Avec la perspective d'une récession de plus en plus certaine, la lutte contre les changements climatiques et la réduction des gaz a effet de serre peut sembler non prioritaire et la taxe sur le carbone des libéraux mal venue. Pourquoi en effet taxer le coeur de l'économie? L'ajout d'une bureaucratie comptabilisant les intensités d'émission de chaque entreprise, à partir de 2010, comme le proposent les conservateurs, pourrait en effet paraître plus adéquat et surtout moins dommageable pour l'économie. Deux éléments doivent cependant être discutés: le carbone est-il vraiment au coeur de l'économie et, même s'il l'était, mériterait-il d'être exempté?

Nous entendons tous parler de pétrole et de gaz naturel, et beaucoup de portefeuilles sont directement touchés par les fluctuations de prix. Mais la réalité est que nous n'utilisons ces hydrocarbures que parce qu'ils nous permettent de nous déplacer, de nous chauffer et d'obtenir de l'électricité. (Nous les utilisons aussi pour de nombreux autres usages, mais dans des proportions bien moindres.) Or, autant pour le transport, le chauffage que pour la production d'électricité, le Canada est particulièrement inefficace: nos voitures consomment plus de litres aux 100 km que les voitures européennes, nos maisons détachées consomment plus d'énergie pour le chauffage et abritent moins de personnes que les maisons attenantes et appartements et, enfin, les centrales thermiques (utilisées surtout en Alberta et en Ontario) sont en moyenne 10 à 20% moins efficaces qu'en Europe.

 

Ce qui est au coeur de l'économie, ce n'est donc pas le carbone, mais des usages éminemment perfectibles qui n'attendent que les bons incitatifs économiques pour être améliorés. Une taxe sur le carbone est exactement l'outil incitatif qu'il nous faut, pour participer à guider nos efforts.

Demande en hydrocarbures

Le contrecoup industriel d'une telle taxe sera de réduire la demande en hydrocarbures, exactement ce que les objectifs de sécurité énergétique exigent. Au Canada, l'Alberta sera la principale province à voir son économie ralentir, parce qu'elle produit la majorité du pétrole et du gaz naturel canadiens. Pour leur gouvernement, cela diminuera les redevances fiscales qu'elle recevra. Mais cela ne changera rien au niveau fédéral, parce que les ressources naturelles sont une compétence exclusive des provinces, ce qui fait que la richesse en hydrocarbures ne profite qu'aux provinces d'où ils viennent. Au Québec, où l'industrie du pétrole est tout à fait marginale, il n'y a que des gains rapides à réaliser en développant une plus grande efficacité énergétique. La taxe sur le carbone nous y incitera véritablement. Si la transition, comme toute transition, est un peu difficile, elle peut cependant se faire rapidement: tous les outils sont là, il ne suffit que de les utiliser avec une bonne mobilisation et une coordination des gouvernements.

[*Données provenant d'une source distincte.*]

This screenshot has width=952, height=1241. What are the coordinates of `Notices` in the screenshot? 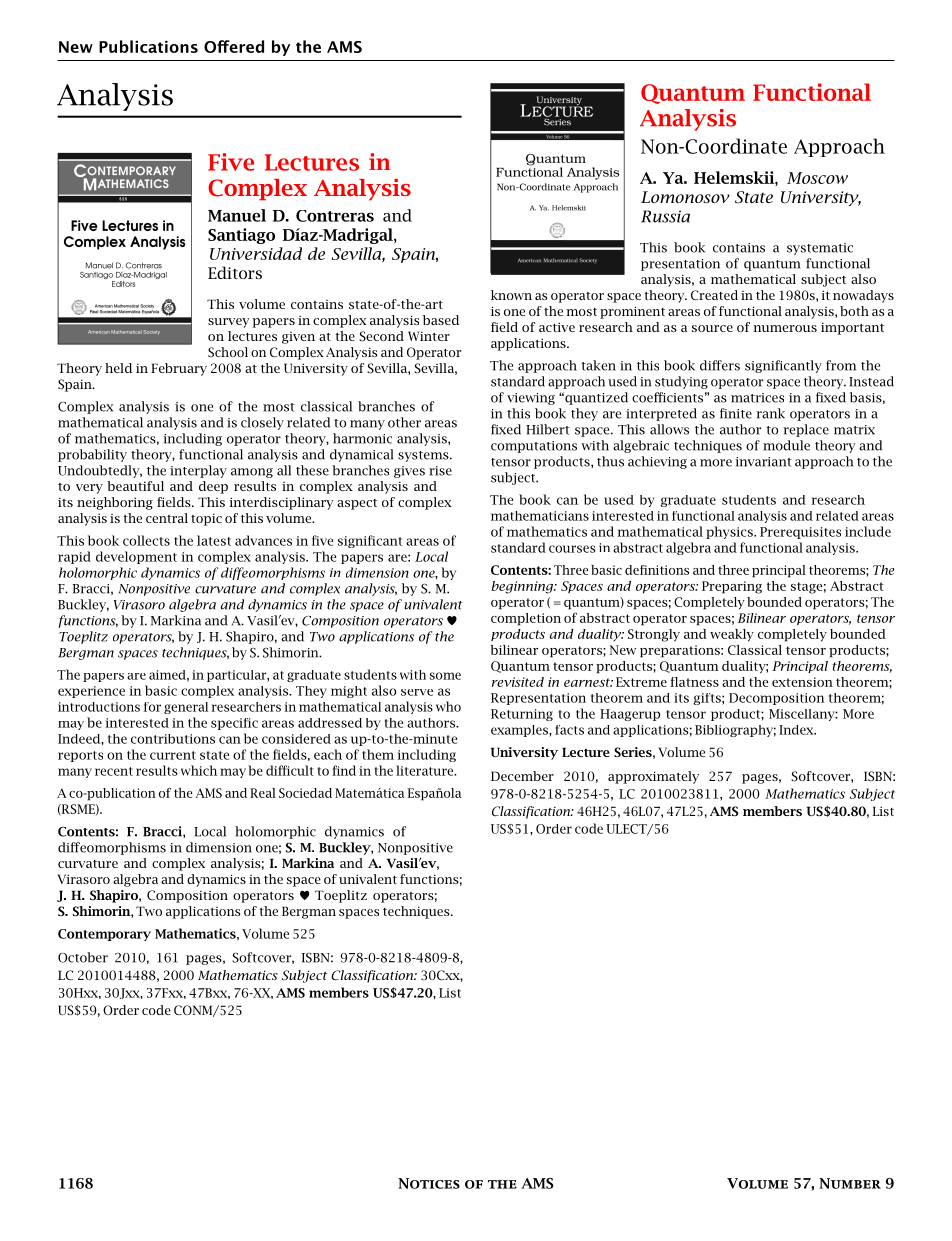 It's located at (429, 1183).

Le carbone n'est donc pas vraiment au coeur de l'économie: il est pour l'instant central, mais non essentiel, à des activités clés (transport, chauffage, électricité). C'est la protéine qui donne de la force à nos organes économiques vitaux. Tout comme il est recommandé (et possible) de substituer des protéines végétales aux protéines animales pour des raisons de santé, il faut substituer des énergies propres aux hydrocarbures, pour des raisons de santé environnementale et économique. À moyen et long termes, ces énergies sont moins coûteuses: le coût de production est souvent nul une fois que l'investissement initial est fait (comme c'est le cas pour l'hydroélectricité).

Déjà qu'aucune politique significative n'a été adoptée dans la lutte conter les GES, une exemption lors d'une récession serait une erreur. Ces périodes doivent être l'occasion de changer les pratiques et de réduire les inefficacités, surtout si celles-ci impliquent des énergies importées.

Entre la bureaucratie de l'intensité des émissions que les conservateurs mettent déjà en place pour 2010 et une taxe fiscalement neutre sur le carbone, le choix raisonné ne devrait même pas faire l'objet d'un débat. Les critiques devraient plutôt porter sur les oublis de la taxe: les émissions du secteur agricole et des déchets, et le manque de support massif pour des solutions de rechange en transport, chauffage et production d'électricité. En temps de récession, il faut reconstruire sur de meilleures bases. Celles-ci passent par une écologisation de la fiscalité.